A bile-drenched week in politics

A bile-drenched week in politics

We used to get our politics pre-digested for us by press, radio and television, but now we can suck it straight from the teat. This is my first online election. The unmoderated voice of the people. And it can be pretty raw.

In the wake of Penny Wong’s hapless attempts to reconcile the irreconcilable, disappointed former supporters lashed out. Online comments were sprinkled with puns, some wittier than others.

“Two Wongs Don’t Make a Right”, “Wong Pongs” and “Penny Wong — Pretty Wrong” — mostly schoolyard name-calling, bringing someone down a peg or two.

Some people thought it was racist, but the only commenter who identified himself as Asian thought otherwise.

“I, like Penny, was born in Malaysia,” he said. “I and others do not consider it offensive to play on a name.”

This is refreshing, I thought. Politics colliding with reality, the raw, immediate reactions of real people, feeling hurt and betrayed.

Crude and unpolished, stinging, and perhaps over the top at times, but real.
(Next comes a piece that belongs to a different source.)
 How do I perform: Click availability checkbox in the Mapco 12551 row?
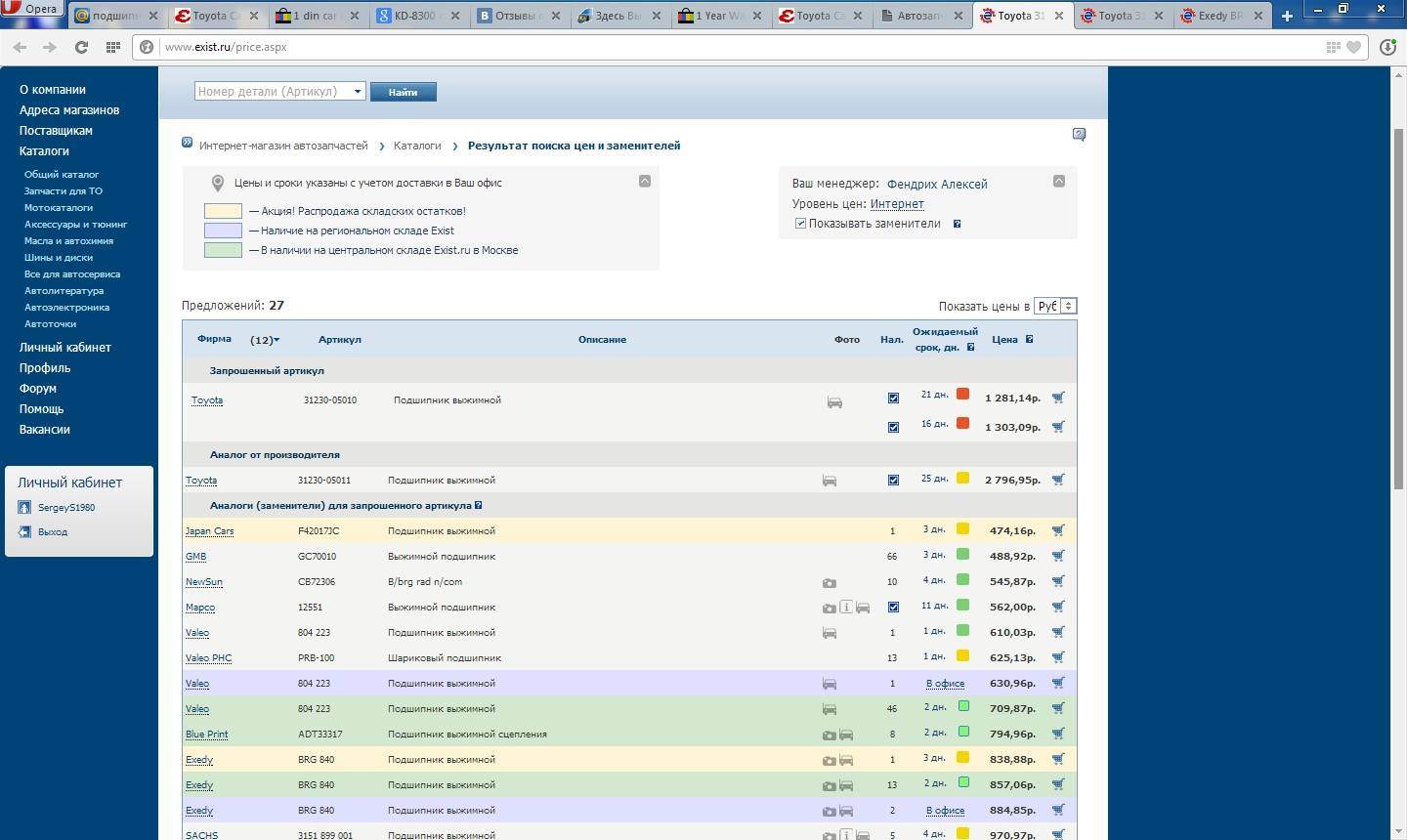[893, 608]
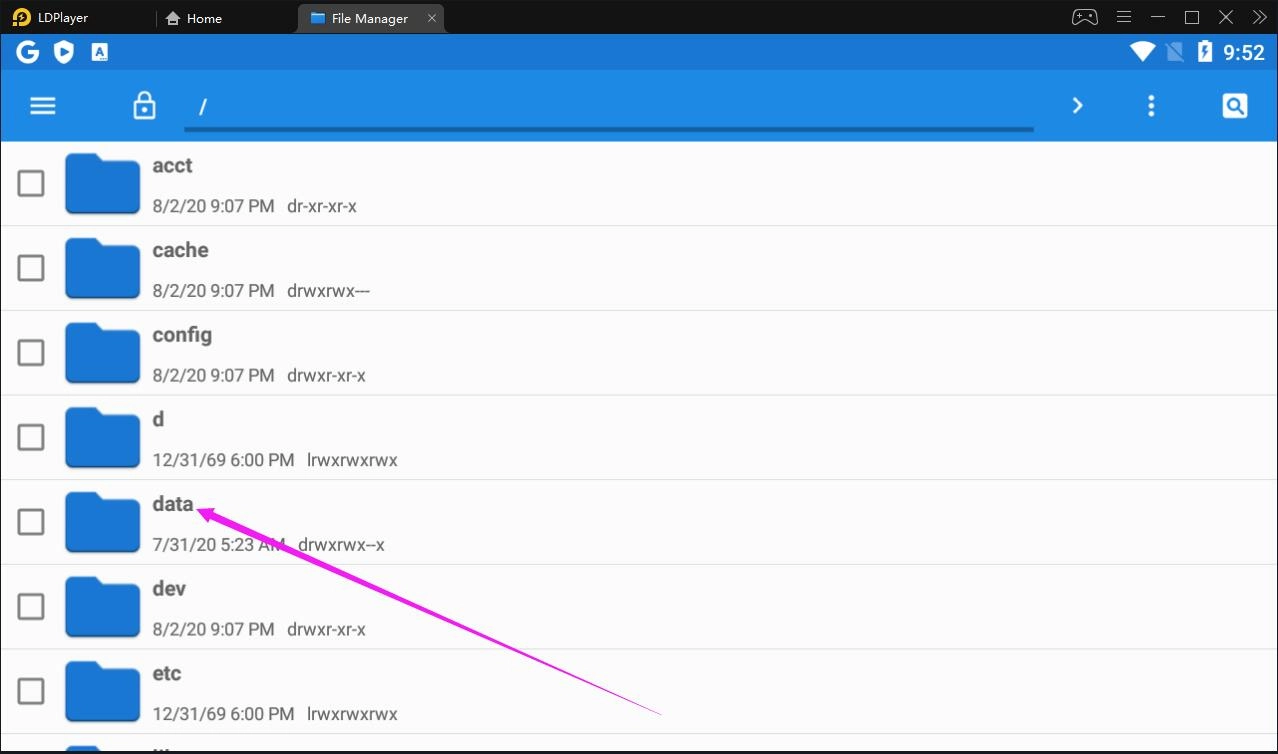Open the data folder
Screen dimensions: 1278x754
point(172,503)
A priceless chance for Wong to acknowledge and engage with the community that would like to love her, if she was allowed to be herself.
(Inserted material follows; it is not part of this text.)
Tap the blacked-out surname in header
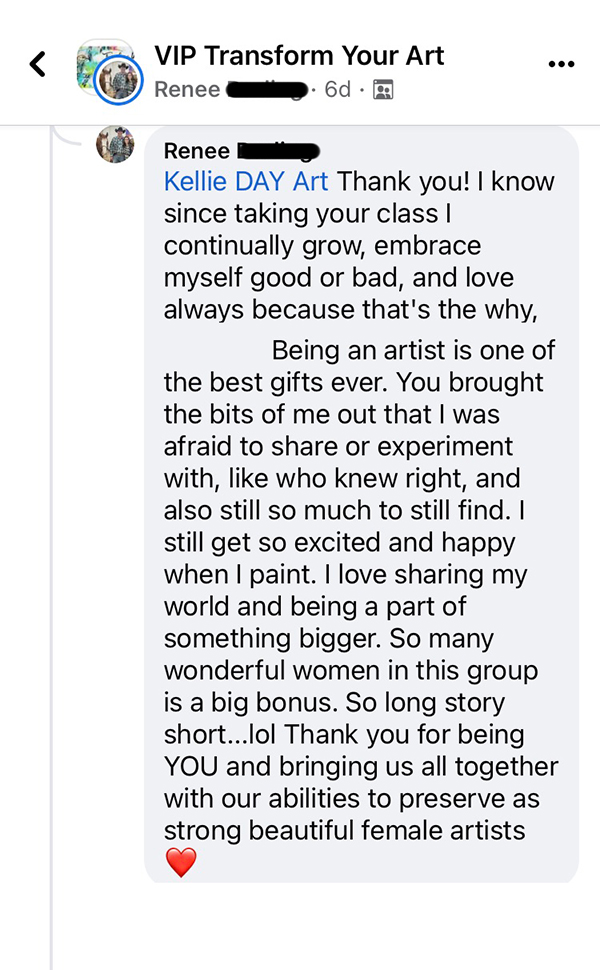 point(267,90)
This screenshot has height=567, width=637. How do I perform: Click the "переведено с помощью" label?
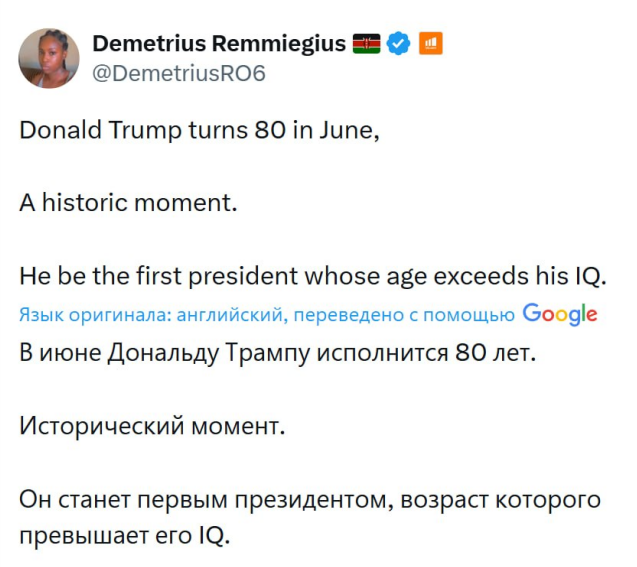click(418, 315)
But then Labor spin doctors got in on the act, whipping up a froth of confected outrage. “Racist, sexist, misogynist vitriol,” they yelled on Facebook, Twitter and Yahoo Groups, trying to paint Wong as the victim and the community who thought she had wronged them as the villains.
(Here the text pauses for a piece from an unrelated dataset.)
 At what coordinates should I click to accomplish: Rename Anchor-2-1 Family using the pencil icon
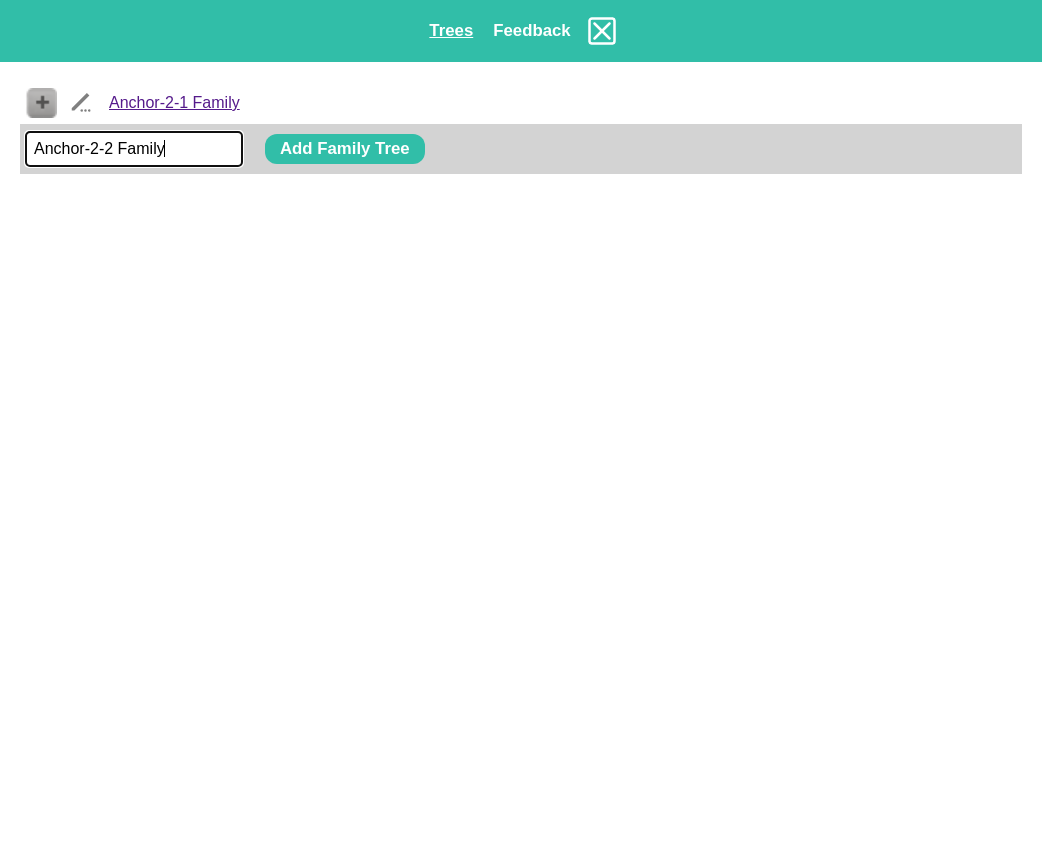pos(81,103)
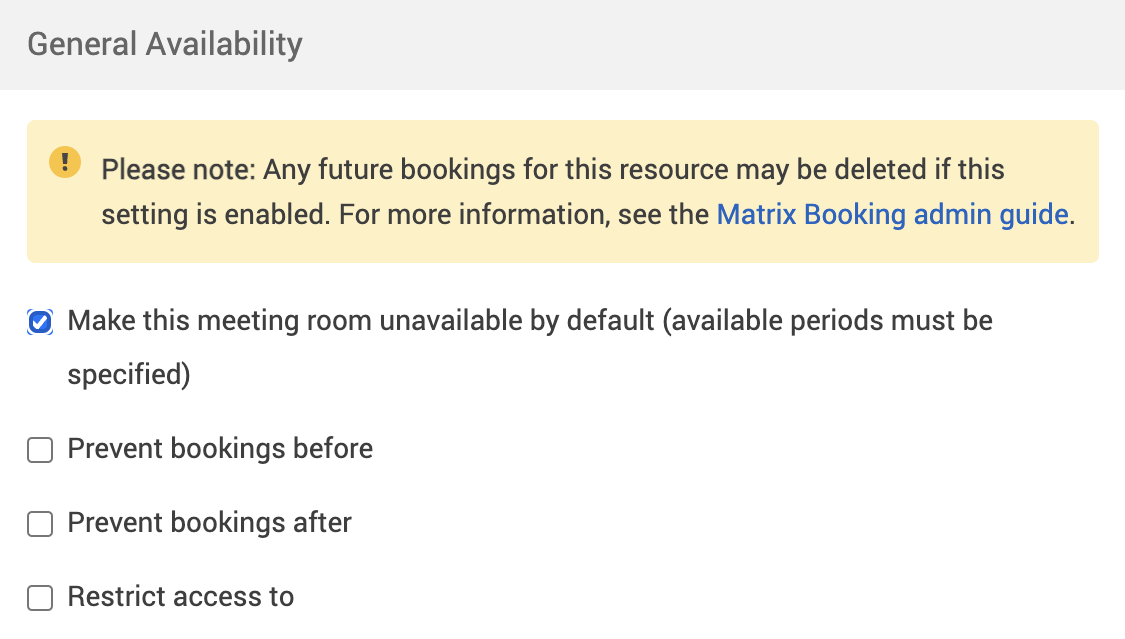This screenshot has height=639, width=1125.
Task: Tick the Prevent bookings after checkbox
Action: coord(40,524)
What a great way to persuade them to vote for you. Instead of taking  the opportunity to build a bridge, they burned one. No wonder they’re losing. Wong herself vanished.

Maybe I’m wrong, but I think it is both racist and sexist to silence a woman, as Wong appears to have been silenced, and for white men to then presume to speak on her behalf, when she is perfectly capable of speaking for herself. It may be well intentioned, but it leaves Wong totally disempowered. The pain of that must cut deeper than any brief bout of angry name-calling typed in the heat of the moment.

This toxic meringue has a faintly colonial flavour, the big white Aussie hero — on Q&A Graham Richardson, of all people, got the gig — coming to the rescue of Wong, equally miscast as the poor defenceless Asian woman.

Or maybe it’s just the taste of bile. Because there seems to have been a lot of it about.

Someone in the Labor Party has been leaking their bile to a journalist to cruel Julia’s chances. And Mark Latham has made some bilious attacks in the press on Kevin Rudd, fingering him as the culprit (don’t linger too long over that image).

The big impacts on the campaign have been made via the old media, not the new.

So how gorgeously symbolic that in such a bile-drenched week, Kevin Rudd should end up in hospital because his bile-producing organ is on the blink.

Like everyone else’s, it’s probably been overworking.